ひょうすべ、ひょうすえ、ヒョウスンボ

ひょうすべ、ひょうすえ、ヒョウスンボ

ひょうすべ・・それは、佐賀県や宮崎県をはじめとする九州地方にて伝承されている妖怪である。
ひょうすべは、河童の仲間だと言われており、佐賀県では、河童やガワッパ、長崎などでは、ガアタロの別名ともされているが、河童よりも古い時代からもうすでに伝わっているという説もあるようだ。

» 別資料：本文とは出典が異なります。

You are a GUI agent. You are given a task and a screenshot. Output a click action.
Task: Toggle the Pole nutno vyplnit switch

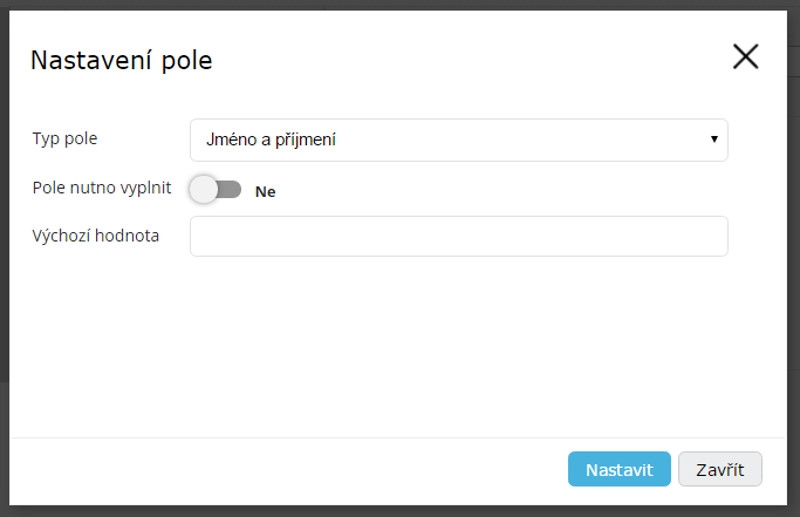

古代中国が起源とされており、水神、武神である兵主神であり、日本へ伝わったのは、秦氏ら帰化人と共に伝わったとされている。
元々は武神であるのだが、日本では食料の神として信仰されており、現在でも滋賀県野洲市、兵庫県丹波市黒井などの土地で、兵主神社に祀られているようである。
名称の由来は、後述の「兵部大輔」のほかに、海岸の時期に、渓流沿いを行き来しながら「ヒュウヒュウ」と鳴いていたことから名がついたとも言われている。
『各地での伝承』
・佐賀県武雄市によると、嘉禎3年(1237年)に武将・橘公業が、伊予国(現・愛媛県)からこの地に移り、潮見神社の背後の山頂に城を築いたが、その際に、橘氏の眷属であった兵主部(ひょうすべ)も共に潮見川へ移住したと言われている。
そのため、今現在でも潮見神社に祀られる、祭神・渋谷氏の眷属は、兵主部(ひょうすべ)とされている。
・春日神社の建設時には、内匠工が人形に秘術を用いて命を与え、神社建設の労働力としていたが、神社完成後、その人形達を不要とし、川に捨ててしまったのだった。ところが、その捨てた人形達が、河童に化けて、人々に害を与え始めた。
そこで、工匠の奉行・兵部大輔(ひょうぶたいふ)島田丸が、それを鎮めたことで、それに由来して河童を兵主部(ひょうすべ)と呼ぶようになったという説のようだ。
・潮見神社の宮司・毛利家には、「兵主部よ約束せしは忘るなよ川立つをのこ跡はすがわら」という、水難や河童除けの言葉がある。
菅原道真が河童を助け、そのお礼に河童たちは、道真の一族には、危害を与えないと約束をかわしたことが伝承の由来となっており、、「兵主部たちよ、約束を忘れてはいないな。水泳の上手な男は菅原道真公の子孫であるぞ」という意味の言葉なのだそうだ。
ひょうすべの別名は、ひょうすえ、ひょうすぼ、ヒョウスンボ、ひょうすんべなどがあるようである。
『ひょうすべの特徴』
河童の場合は、好物がキュウリとされているが、ひょうすべの好物はナスだと言われている。
初もののナスを槍に刺し、畑に立てて、ひょうすべにお供えをするという風習があるようだ。
なす畑を荒らすひょうすべを目撃した助成が、全身紫色に変色し、病気になり、死んでしまったという話もあるようだ。
また、ひょうすべを見た者は、原因不明の熱病におかされ、周囲には伝染させるという。このように、人間に病気を流行させたりするという説もある。
文献によって、ひょうすべが笑うのにつられて自分も笑ってしまうと死んでしまうと言う話もある。
しかしこれは、逸話ではなく、作家・佐藤有文の著書『いちばんくわしい日本妖怪図鑑』が元になっているとされている。
『ゲゲゲの鬼太郎でのひょうすべ』
登場作品「鬼太郎夜話」=七年に一度の深大寺のすき焼きパーティに参加した一人。姿だけ出ただけで名前は出ず。
登場作品「さら小僧」「妖怪大裁判」=さら小僧の仲間として登場。ほかの妖怪達と、さら小僧の歌を盗んだザ・ビンボーズ達を連れ去った。
また、妖怪大裁判では、傍聴席にいたり神輿を担いだりしており、地味に目立っていた。
登場作品「死神大戦記」=静養妖怪を向かい撃つための日本妖怪の一人として登場。天眼が現れるシーンでただ立っているシーンのみ。
登場作品「妖怪コンビ! わいらとサガリの巻」=鬼太郎の仲間として登場。スパイとして、わいらとサガリに殺されてしまう。しかし、死ぬ寸前に、火矢で、鬼太郎に伝えた。